*Opdrachten*.
a. Beantwoord de volgende vragen over de mededeling over zaak T-110/03:
(i) In welke plaats woont Jose Maria Sison?
(ii) Wat is de procestaal in deze zaak?
(iii) Op welke datum werd aan verzoekers raadsman kennis gegeven van de beschikking van de Raad?
b. Breid de mededeling over zaak T-110/03 uit met een vervolg na de laatste zin.

*Brontekst*.

▬▬▬▬▬▬▬▬▬▬

Language of document :

Mededeling in het PB

 

Beroep, op 24 maart 2003 ingesteld door Jose Maria Sison tegen Raad van de Europese Unie

    (Zaak T-110/03)

    Procestaal: Engels

Bij het Gerecht van eerste aanleg van de Europese Gemeenschappen is op 24 maart 2003 beroep ingesteld tegen de Raad van de Europese Unie door Jose Maria Sison, wonende te Utrecht (Nederland), vertegenwoordigd door J. Fermon, A. Comte en D. Gurses, advocaten.

Verzoeker concludeert dat het het Gerecht behage:

(op grond van artikel 230 EG nietig te verklaren, de beschikking van de Raad van 21 januari 2003 (41/c/01/02): antwoord van de Raad van 21 januari 2003 op het confirmatief verzoek van Jan Fermon bij fax van 11 december 2002 krachtens artikel 7, lid 2, van verordening (EG) nr. 1049/2001, waarvan aan verzoekers raadsman op 23 januari 2003 kennis werd gegeven.

▬▬▬▬▬▬▬▬▬▬

*Gegevens*.
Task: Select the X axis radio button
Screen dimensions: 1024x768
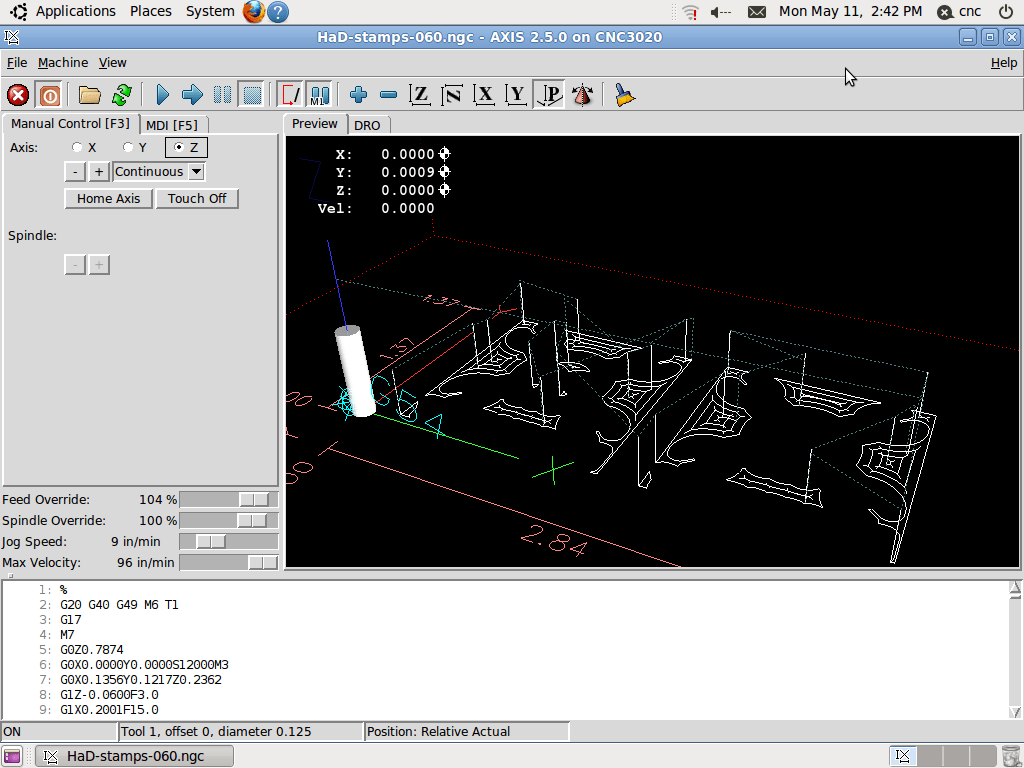Action: pos(78,148)
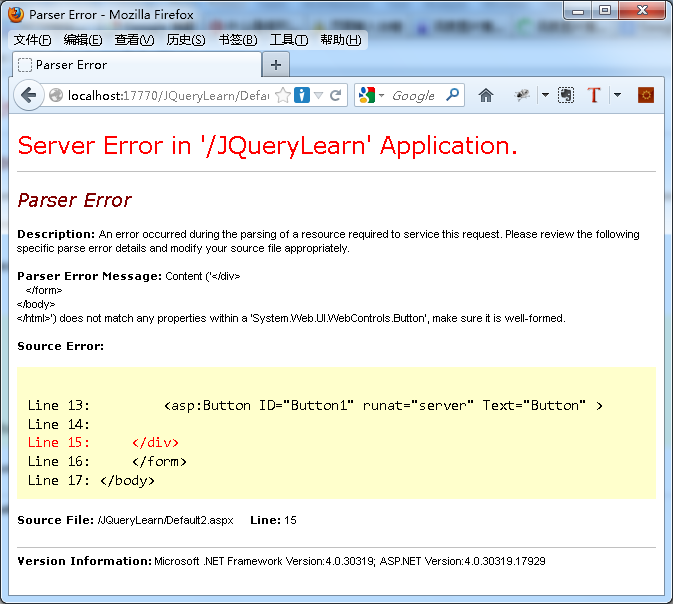This screenshot has height=604, width=673.
Task: Reload the page using the refresh icon
Action: pyautogui.click(x=336, y=96)
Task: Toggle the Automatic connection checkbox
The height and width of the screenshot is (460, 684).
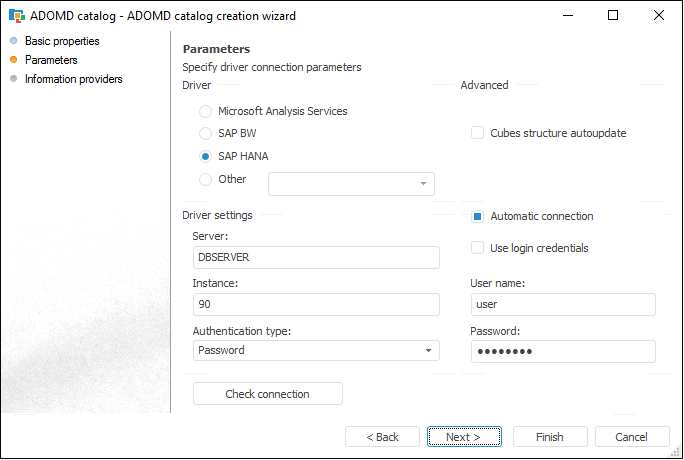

▬▬▬▬▬▬▬▬▬▬

*Antwoorden*.
a.
(i) Utrecht (Nederland)
(ii) Engels
(iii) 23 januari 2003

b.
(verweerder te verwijzen in de kosten.

Middelen en voornaamste argumenten

Verzoeker, tevens verzoeker in zaak T-47/03, Sison/Raad en Commissie(1), vordert nietigverklaring van verweerders beschikking waarbij hem de toegang wordt ontzegd tot de documenten die ten grondslag liggen aan besluit 2002/848/EG van de Raad(2), waardoor verzoeker zelf en het New People's Army (NPA) zijn opgenomen in de lijst bedoeld in artikel 2, lid 3, van verordening nr. 2580/2001(3), en waarbij werd geweigerd mee te delen welke lidstaten de in de bestreden beschikking vermelde documenten verstrekten. Verzoeker vraagt voorts op de hoogte te worden gebracht van de regels en criteria die de Raad met betrekking tot gevoelige documenten hanteert, die ingevolge artikel 9, lid 6, van verordening nr. 1049/2001 (4) openbaar moeten worden gemaakt.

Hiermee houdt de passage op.